## TASK DESCRIPTION
Give each record below again, without a single difference.
╭─ INFORMATION PROVIDED
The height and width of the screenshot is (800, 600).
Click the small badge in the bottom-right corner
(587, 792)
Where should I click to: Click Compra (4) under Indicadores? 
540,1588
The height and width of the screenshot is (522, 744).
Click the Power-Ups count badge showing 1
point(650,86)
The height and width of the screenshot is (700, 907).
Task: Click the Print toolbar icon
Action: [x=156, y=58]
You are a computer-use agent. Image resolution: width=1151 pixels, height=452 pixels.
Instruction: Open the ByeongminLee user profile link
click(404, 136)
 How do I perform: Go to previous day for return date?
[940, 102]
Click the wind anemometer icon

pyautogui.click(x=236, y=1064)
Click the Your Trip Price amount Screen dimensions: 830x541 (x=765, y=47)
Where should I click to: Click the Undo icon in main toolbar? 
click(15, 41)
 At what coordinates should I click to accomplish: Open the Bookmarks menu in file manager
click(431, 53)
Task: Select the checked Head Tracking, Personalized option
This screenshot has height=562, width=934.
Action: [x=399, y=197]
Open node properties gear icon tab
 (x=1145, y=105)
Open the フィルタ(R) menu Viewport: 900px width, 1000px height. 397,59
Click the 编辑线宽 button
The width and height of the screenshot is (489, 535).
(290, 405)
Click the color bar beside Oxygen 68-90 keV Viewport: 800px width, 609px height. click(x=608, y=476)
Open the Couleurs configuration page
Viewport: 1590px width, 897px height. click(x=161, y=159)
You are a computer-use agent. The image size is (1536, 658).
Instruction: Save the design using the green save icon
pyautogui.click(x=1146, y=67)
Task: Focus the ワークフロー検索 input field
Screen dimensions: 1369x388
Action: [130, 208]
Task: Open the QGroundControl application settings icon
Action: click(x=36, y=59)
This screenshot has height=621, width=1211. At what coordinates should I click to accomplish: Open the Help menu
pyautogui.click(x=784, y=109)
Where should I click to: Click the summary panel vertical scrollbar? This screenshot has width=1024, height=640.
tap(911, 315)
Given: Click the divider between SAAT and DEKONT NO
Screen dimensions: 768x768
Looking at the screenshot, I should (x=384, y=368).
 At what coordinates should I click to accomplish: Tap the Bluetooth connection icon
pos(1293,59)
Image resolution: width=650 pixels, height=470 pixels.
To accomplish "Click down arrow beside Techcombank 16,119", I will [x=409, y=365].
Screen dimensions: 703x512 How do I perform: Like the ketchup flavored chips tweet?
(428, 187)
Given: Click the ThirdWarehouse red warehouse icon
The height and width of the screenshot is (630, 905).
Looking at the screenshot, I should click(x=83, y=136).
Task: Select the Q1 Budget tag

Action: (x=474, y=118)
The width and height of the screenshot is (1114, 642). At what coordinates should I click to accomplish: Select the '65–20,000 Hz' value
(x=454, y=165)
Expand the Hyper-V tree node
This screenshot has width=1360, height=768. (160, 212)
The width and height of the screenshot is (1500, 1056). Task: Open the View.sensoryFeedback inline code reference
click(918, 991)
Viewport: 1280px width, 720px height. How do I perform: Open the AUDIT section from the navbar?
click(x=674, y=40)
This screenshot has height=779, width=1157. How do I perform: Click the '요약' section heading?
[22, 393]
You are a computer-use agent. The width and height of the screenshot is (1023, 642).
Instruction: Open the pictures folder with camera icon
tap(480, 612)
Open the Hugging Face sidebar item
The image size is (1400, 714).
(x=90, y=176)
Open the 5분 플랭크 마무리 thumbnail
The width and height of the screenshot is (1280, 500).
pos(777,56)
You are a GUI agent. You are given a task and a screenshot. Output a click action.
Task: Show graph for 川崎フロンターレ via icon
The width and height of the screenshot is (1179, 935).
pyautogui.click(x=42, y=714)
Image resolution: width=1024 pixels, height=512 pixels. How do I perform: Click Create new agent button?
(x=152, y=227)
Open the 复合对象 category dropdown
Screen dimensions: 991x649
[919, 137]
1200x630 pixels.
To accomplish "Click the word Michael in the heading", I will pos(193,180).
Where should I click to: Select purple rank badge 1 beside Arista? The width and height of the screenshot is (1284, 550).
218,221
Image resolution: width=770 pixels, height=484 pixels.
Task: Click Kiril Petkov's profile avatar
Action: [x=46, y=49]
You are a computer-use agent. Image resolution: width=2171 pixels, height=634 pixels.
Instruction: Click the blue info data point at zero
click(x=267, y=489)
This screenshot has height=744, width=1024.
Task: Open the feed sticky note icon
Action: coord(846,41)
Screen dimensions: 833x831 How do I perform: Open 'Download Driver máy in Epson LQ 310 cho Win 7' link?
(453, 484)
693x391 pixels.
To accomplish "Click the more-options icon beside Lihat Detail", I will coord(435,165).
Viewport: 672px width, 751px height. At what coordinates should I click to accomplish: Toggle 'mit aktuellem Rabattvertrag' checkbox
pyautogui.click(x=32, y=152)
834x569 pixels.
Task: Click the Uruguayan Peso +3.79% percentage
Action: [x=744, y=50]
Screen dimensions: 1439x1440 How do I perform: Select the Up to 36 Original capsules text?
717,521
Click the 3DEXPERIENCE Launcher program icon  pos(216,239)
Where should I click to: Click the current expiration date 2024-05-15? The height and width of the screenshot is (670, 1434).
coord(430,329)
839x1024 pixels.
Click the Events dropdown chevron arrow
╰─
## WRITTEN REPLY
The height and width of the screenshot is (800, 600).
Click the small badge in the bottom-right corner
(587, 792)
Where should I click to: Click Compra (4) under Indicadores? 
540,1588
The height and width of the screenshot is (522, 744).
Click the Power-Ups count badge showing 1
point(650,86)
The height and width of the screenshot is (700, 907).
Task: Click the Print toolbar icon
Action: [x=156, y=58]
You are a computer-use agent. Image resolution: width=1151 pixels, height=452 pixels.
Instruction: Open the ByeongminLee user profile link
click(404, 136)
 How do I perform: Go to previous day for return date?
[940, 102]
Click the wind anemometer icon

pyautogui.click(x=236, y=1064)
Click the Your Trip Price amount Screen dimensions: 830x541 (x=765, y=47)
Where should I click to: Click the Undo icon in main toolbar? 
click(15, 41)
 At what coordinates should I click to accomplish: Open the Bookmarks menu in file manager
click(431, 53)
Task: Select the checked Head Tracking, Personalized option
This screenshot has height=562, width=934.
Action: [x=399, y=197]
Open node properties gear icon tab
 (x=1145, y=105)
Open the フィルタ(R) menu Viewport: 900px width, 1000px height. 397,59
Click the 编辑线宽 button
The width and height of the screenshot is (489, 535).
(290, 405)
Click the color bar beside Oxygen 68-90 keV Viewport: 800px width, 609px height. click(x=608, y=476)
Open the Couleurs configuration page
Viewport: 1590px width, 897px height. click(x=161, y=159)
You are a computer-use agent. The image size is (1536, 658).
Instruction: Save the design using the green save icon
pyautogui.click(x=1146, y=67)
Task: Focus the ワークフロー検索 input field
Screen dimensions: 1369x388
Action: [130, 208]
Task: Open the QGroundControl application settings icon
Action: click(x=36, y=59)
This screenshot has height=621, width=1211. At what coordinates should I click to accomplish: Open the Help menu
pyautogui.click(x=784, y=109)
Where should I click to: Click the summary panel vertical scrollbar? This screenshot has width=1024, height=640.
tap(911, 315)
Given: Click the divider between SAAT and DEKONT NO
Screen dimensions: 768x768
Looking at the screenshot, I should (x=384, y=368).
 At what coordinates should I click to accomplish: Tap the Bluetooth connection icon
pos(1293,59)
Image resolution: width=650 pixels, height=470 pixels.
To accomplish "Click down arrow beside Techcombank 16,119", I will [x=409, y=365].
Screen dimensions: 703x512 How do I perform: Like the ketchup flavored chips tweet?
(428, 187)
Given: Click the ThirdWarehouse red warehouse icon
The height and width of the screenshot is (630, 905).
Looking at the screenshot, I should click(x=83, y=136).
Task: Select the Q1 Budget tag

Action: (x=474, y=118)
The width and height of the screenshot is (1114, 642). At what coordinates should I click to accomplish: Select the '65–20,000 Hz' value
(x=454, y=165)
Expand the Hyper-V tree node
This screenshot has width=1360, height=768. (160, 212)
The width and height of the screenshot is (1500, 1056). Task: Open the View.sensoryFeedback inline code reference
click(918, 991)
Viewport: 1280px width, 720px height. How do I perform: Open the AUDIT section from the navbar?
click(x=674, y=40)
This screenshot has height=779, width=1157. How do I perform: Click the '요약' section heading?
[22, 393]
You are a computer-use agent. The width and height of the screenshot is (1023, 642).
Instruction: Open the pictures folder with camera icon
tap(480, 612)
Open the Hugging Face sidebar item
The image size is (1400, 714).
(x=90, y=176)
Open the 5분 플랭크 마무리 thumbnail
The width and height of the screenshot is (1280, 500).
pos(777,56)
You are a GUI agent. You are given a task and a screenshot. Output a click action.
Task: Show graph for 川崎フロンターレ via icon
The width and height of the screenshot is (1179, 935).
pyautogui.click(x=42, y=714)
Image resolution: width=1024 pixels, height=512 pixels. How do I perform: Click Create new agent button?
(x=152, y=227)
Open the 复合对象 category dropdown
Screen dimensions: 991x649
[919, 137]
1200x630 pixels.
To accomplish "Click the word Michael in the heading", I will pos(193,180).
Where should I click to: Select purple rank badge 1 beside Arista? The width and height of the screenshot is (1284, 550).
218,221
Image resolution: width=770 pixels, height=484 pixels.
Task: Click Kiril Petkov's profile avatar
Action: [x=46, y=49]
You are a computer-use agent. Image resolution: width=2171 pixels, height=634 pixels.
Instruction: Click the blue info data point at zero
click(x=267, y=489)
This screenshot has height=744, width=1024.
Task: Open the feed sticky note icon
Action: coord(846,41)
Screen dimensions: 833x831 How do I perform: Open 'Download Driver máy in Epson LQ 310 cho Win 7' link?
(453, 484)
693x391 pixels.
To accomplish "Click the more-options icon beside Lihat Detail", I will coord(435,165).
Viewport: 672px width, 751px height. At what coordinates should I click to accomplish: Toggle 'mit aktuellem Rabattvertrag' checkbox
pyautogui.click(x=32, y=152)
834x569 pixels.
Task: Click the Uruguayan Peso +3.79% percentage
Action: [x=744, y=50]
Screen dimensions: 1439x1440 How do I perform: Select the Up to 36 Original capsules text?
717,521
Click the 3DEXPERIENCE Launcher program icon  pos(216,239)
Where should I click to: Click the current expiration date 2024-05-15? The height and width of the screenshot is (670, 1434).
coord(430,329)
839x1024 pixels.
Click the Events dropdown chevron arrow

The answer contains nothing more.